4 And [when they come] from the marketplace, they do not eat unless they purify themselves; and there are many other traditions [oral, man-made laws handed down to them, which they observe faithfully and diligently, such as], the washing of cups and wooden pitchers and widemouthed jugs and utensils of copper and [d]beds—
5 And the Pharisees and scribes kept asking [Jesus], Why do Your disciples not order their way of living according to the tradition handed down by the forefathers [to be observed], but eat with hands unwashed and ceremonially not purified?
6 But He said to them, Excellently and truly [[e]so that there will be no room for blame] did Isaiah prophesy of you, the pretenders and hypocrites, as it stands written: These people [constantly] honor Me with their lips, but their hearts hold off and are far distant from Me.
7 In vain (fruitlessly and without profit) do they worship Me, ordering and teaching [to be obeyed] as doctrines the commandments and precepts of men.(A)
8 You disregard and give up and ask to depart from you the commandment of God and cling to the tradition of men [keeping it carefully and faithfully].
9 And He said to them, You have a fine way of rejecting [thus thwarting and nullifying and doing away with] the commandment of God in order to keep your tradition (your own human regulations)!
10 For Moses said, Honor (revere with tenderness of feeling and deference) your father and your mother, and, He who curses or reviles or speaks evil of or abuses or treats improperly his father or mother, let him surely die.(B)
11 But [as for you] you say, A man is exempt if he tells [his] father or [his] mother, What you would otherwise have gained from me [everything I have that would have been of use to you] is Corban, that is, is a gift [already given as an offering to God],
12 Then you no longer are permitting him to do anything for [his] father or mother [but are letting him off from helping them].
13 Thus you are nullifying and making void and of no effect [the authority of] the Word of God through your tradition, which you [in turn] hand on. And many things of this kind you are doing.

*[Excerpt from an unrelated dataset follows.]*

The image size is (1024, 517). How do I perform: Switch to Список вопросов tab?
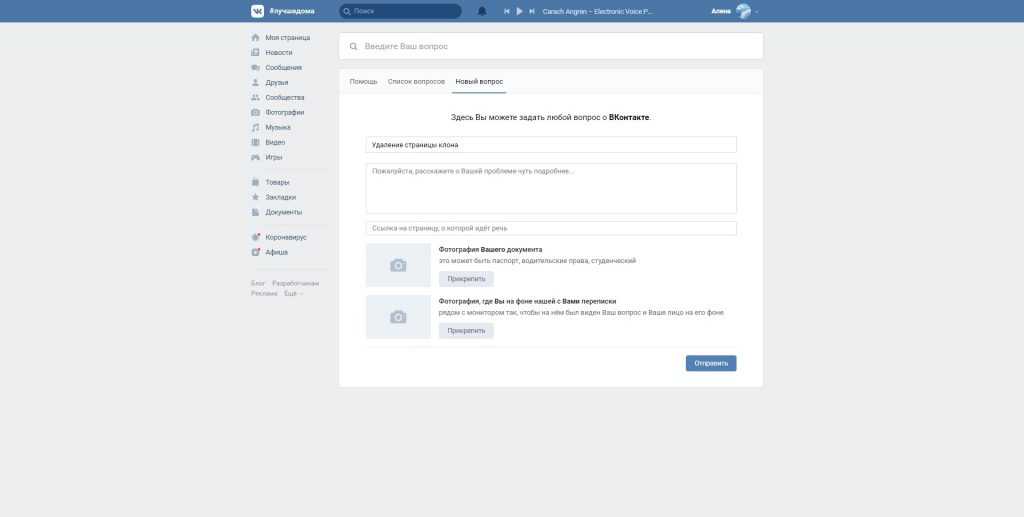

14 And He called the people to [Him] again and said to them, Listen to Me, all of you, and understand [what I say].
15 There is not [even] one thing outside a man which by going into him can pollute and defile him; but the things which come out of a man are what defile him and make him unhallowed and unclean.
16 [f]If any man has ears to hear, let him be listening [and let him [g]perceive and comprehend by hearing].
17 And when He had left the crowd and had gone into the house, His disciples began asking Him about the parable.
18 And He said to them, Then are you also unintelligent and dull and without understanding? Do you not discern and see that whatever goes into a man from the outside cannot make him unhallowed or unclean,
19 Since it does not reach and enter his heart but [only his] digestive tract, and so passes on [into the place designed to receive waste]? Thus He was making and declaring all foods [ceremonially] clean [that is, [h]abolishing the ceremonial distinctions of the Levitical Law].
20 And He said, What comes out of a man is what makes a man unclean and renders [him] unhallowed.
21 For from within, [that is] out of the hearts of men, come base and wicked thoughts, sexual immorality, stealing, murder, adultery,
22 Coveting (a greedy desire to have more wealth), dangerous and destructive wickedness, deceit; [i]unrestrained (indecent) conduct; an evil eye (envy), slander (evil speaking, malicious misrepresentation, abusiveness), pride ([j]the sin of an uplifted heart against God and man), foolishness (folly, lack of sense, recklessness, thoughtlessness).
23 All these evil [purposes and desires] come from within, and they make the man unclean and render him unhallowed.